= Required task =
Rewrite the passage on the Christmas crèche from "In Jesus, the" up to and including "manger are preserved.", replacing "loyal friend" with "faithful friend".

2. The origin of the Christmas crèche is found above all in certain details of Jesus’ birth in Bethlehem, as related in the Gospels. The evangelist Luke says simply that Mary “gave birth to her firstborn son and wrapped him in swaddling cloths, and laid him in a manger, because there was no place for them in the inn” (2:7). Because Jesus was laid in a manger, the nativity scene is known in Italian as a presepe, from the Latin word praesepium, meaning “manger”.

Coming into this world, the Son of God was laid in the place where animals feed. Hay became the first bed of the One who would reveal himself as “the bread come down from heaven” (Jn 6:41). Saint Augustine, with other Church Fathers, was impressed by this symbolism: “Laid in a manger, he became our food” (Sermon 189, 4). Indeed, the nativity scene evokes a number of the mysteries of Jesus’ life and brings them close to our own daily lives.

In Jesus, the Father has given us a brother who comes to seek us out whenever we are confused or lost, a loyal friend ever at our side.

But let us go back to the origins of the Christmas crèche so familiar to us. We need to imagine ourselves in the little Italian town of Greccio, near Rieti. Saint Francis stopped there, most likely on his way back from Rome where on 29 November 1223 he had received the confirmation of his Rule from Pope Honorius III. Francis had earlier visited the Holy Land, and the caves in Greccio reminded him of the countryside of Bethlehem. It may also be that the “Poor Man of Assisi” had been struck by the mosaics in the Roman Basilica of Saint Mary Major depicting the birth of Jesus, close to the place where, according to an ancient tradition, the wooden panels of the manger are preserved.

= Dataset =

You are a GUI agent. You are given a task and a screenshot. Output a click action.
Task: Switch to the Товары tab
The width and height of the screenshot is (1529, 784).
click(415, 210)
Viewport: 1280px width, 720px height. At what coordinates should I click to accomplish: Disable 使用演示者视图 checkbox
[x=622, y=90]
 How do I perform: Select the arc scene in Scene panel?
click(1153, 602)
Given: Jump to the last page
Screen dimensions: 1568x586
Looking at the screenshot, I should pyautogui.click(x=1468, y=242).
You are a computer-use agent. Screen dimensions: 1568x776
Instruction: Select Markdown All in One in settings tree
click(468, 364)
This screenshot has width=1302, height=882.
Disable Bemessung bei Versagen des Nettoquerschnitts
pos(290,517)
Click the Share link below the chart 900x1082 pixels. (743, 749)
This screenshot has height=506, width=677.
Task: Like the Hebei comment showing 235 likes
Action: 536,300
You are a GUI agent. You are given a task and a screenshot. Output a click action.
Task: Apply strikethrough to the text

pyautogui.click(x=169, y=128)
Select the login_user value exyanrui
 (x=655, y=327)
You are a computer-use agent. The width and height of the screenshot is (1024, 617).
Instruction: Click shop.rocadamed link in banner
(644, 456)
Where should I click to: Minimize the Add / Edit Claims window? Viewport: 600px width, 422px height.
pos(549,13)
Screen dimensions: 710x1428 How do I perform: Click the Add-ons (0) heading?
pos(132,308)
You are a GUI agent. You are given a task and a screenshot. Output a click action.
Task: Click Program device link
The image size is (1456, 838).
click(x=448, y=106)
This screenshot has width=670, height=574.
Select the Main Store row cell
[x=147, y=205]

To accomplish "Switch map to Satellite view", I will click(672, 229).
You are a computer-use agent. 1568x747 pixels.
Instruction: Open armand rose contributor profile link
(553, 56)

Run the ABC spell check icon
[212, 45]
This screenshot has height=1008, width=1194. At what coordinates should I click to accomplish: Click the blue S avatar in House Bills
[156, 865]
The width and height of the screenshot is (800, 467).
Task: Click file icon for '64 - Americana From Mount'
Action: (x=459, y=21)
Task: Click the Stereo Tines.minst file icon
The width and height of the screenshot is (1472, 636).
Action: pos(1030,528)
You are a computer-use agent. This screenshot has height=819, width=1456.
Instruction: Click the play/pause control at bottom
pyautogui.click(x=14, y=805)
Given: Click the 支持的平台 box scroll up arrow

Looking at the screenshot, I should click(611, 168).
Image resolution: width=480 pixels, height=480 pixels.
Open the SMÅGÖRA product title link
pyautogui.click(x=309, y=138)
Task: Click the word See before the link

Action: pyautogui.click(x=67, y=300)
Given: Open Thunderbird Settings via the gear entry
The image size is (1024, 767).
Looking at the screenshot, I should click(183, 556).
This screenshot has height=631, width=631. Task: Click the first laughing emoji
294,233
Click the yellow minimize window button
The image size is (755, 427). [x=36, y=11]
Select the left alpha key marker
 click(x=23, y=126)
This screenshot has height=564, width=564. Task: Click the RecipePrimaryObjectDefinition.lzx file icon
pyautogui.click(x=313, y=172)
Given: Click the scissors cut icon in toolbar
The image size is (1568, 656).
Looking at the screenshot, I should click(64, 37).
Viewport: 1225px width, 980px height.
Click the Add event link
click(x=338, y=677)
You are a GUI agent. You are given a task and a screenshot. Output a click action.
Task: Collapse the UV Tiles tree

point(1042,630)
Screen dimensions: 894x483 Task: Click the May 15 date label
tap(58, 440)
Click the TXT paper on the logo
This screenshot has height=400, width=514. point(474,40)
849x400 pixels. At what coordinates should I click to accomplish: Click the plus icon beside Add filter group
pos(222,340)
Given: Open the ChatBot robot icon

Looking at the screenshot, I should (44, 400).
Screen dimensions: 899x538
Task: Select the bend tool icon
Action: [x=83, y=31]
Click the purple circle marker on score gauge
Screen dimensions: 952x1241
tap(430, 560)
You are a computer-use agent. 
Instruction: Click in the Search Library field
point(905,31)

= Exercise result =
In Jesus, the Father has given us a brother who comes to seek us out whenever we are confused or lost, a faithful friend ever at our side.

But let us go back to the origins of the Christmas crèche so familiar to us. We need to imagine ourselves in the little Italian town of Greccio, near Rieti. Saint Francis stopped there, most likely on his way back from Rome where on 29 November 1223 he had received the confirmation of his Rule from Pope Honorius III. Francis had earlier visited the Holy Land, and the caves in Greccio reminded him of the countryside of Bethlehem. It may also be that the “Poor Man of Assisi” had been struck by the mosaics in the Roman Basilica of Saint Mary Major depicting the birth of Jesus, close to the place where, according to an ancient tradition, the wooden panels of the manger are preserved.